Set up by the South Coast Air Quality Management District in the early 1990s, the aims were sweeping: slash emissions of nitrogen oxide (NOx) by 70 percent and sulfur oxide (Sox) by 60 percent from refineries, power plants, chemical plants and other major polluters, as part of the push by the region to meet tough federal limits on deadly air pollution by 2010.
Again, the language sounds familiar: “RECLAIM is a revolutionary new approach to air quality regulation. This program has the potential to clean up our air more effectively than traditional regulations by harnessing the power of the marketplace,” reads an agency fact sheet.
In reality, the program suffered major problems early on, including a bad case of fraud by a rogue emissions trader, recession pressures, and worst of all, the state’s electricity deregulation crisis in 2000 and 2001. Eventually it stabilized, and the targets were met and extended.
But William J. Kelly, co-author of “Smogtown: The Lung Burning of Pollution in Los Angeles,” who worked at the agency when RECLAIM was being set up, said if AQMD had stuck with existing regulations that required Southern California Edison, Los Angeles Dept. of Water and Power and others to install state-of-the-art pollution controls by the mid-1990s, the region’s air would have been cleaned up far faster. Instead, with the region in a deep recession and companies lobbying for less costly regulations, pollution credits were over-allocated. With plenty of credits to meet the cap, the major utilities and everyone else stalled on making costly improvements.

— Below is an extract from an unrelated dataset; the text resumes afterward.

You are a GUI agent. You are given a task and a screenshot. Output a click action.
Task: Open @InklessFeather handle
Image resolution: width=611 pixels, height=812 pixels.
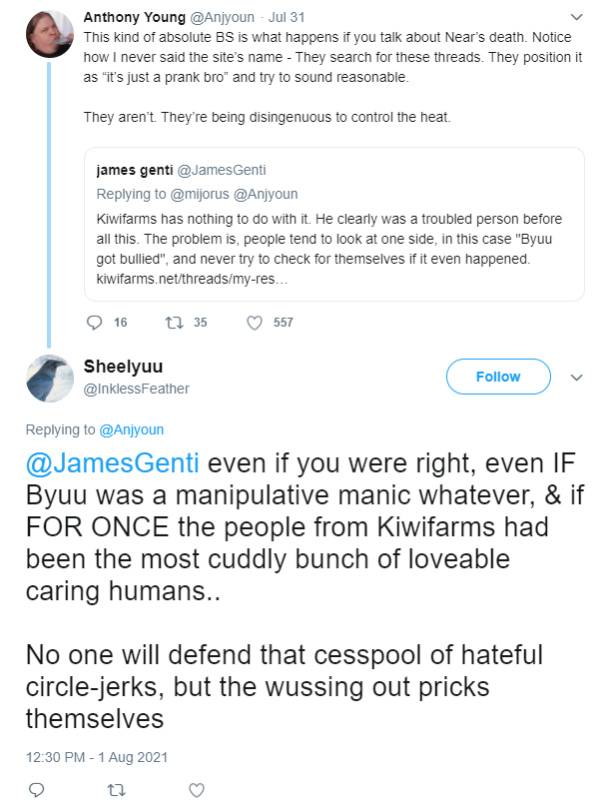click(137, 389)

“We did give more generous allocations than we should have,” said Jill Whynot, director of strategic initiatives for AQMD. Still, emissions levels dropped slightly each year, thanks to the cap. But when the electricity crisis and the threat of blackouts hit, power plants cranked up their dirty, old equipment to maximum levels. Prices for credits shot skyward, and the cap was eventually ignored, with levels of nitrogen oxide skyrocketing above legal limits in 2000. After a few years, the program began achieving steadier reductions.
But Southern California today is still the nation’s most polluted air basin, with as many as 16,000 premature deaths a year due to air pollution. Environmental justice advocates in particular despise RECLAIM and a second “priority reserve” credit program, saying they allow big polluters like power plants and refineries to continue belching out deadly air pollution by buying credits from facilities elsewhere.
Local regulators say that is not the whole story. They say that apart from a few crisis years, the program has worked. They point out that the lion’s share of the remaining pollution in greater Los Angeles today comes from diesel trucks, trains, ships and planes, which they are not allowed to regulate under state and federal law. Whynot said there are other regulations in place to rein in localized pollution, said Whynot, and there is simply no way to satisfy the concerns of environmental justice critics who will never embrace emission trading. There are proposals in the works to try to shave another 20 percent off SOx still emitted by major polluters, using cap and trade.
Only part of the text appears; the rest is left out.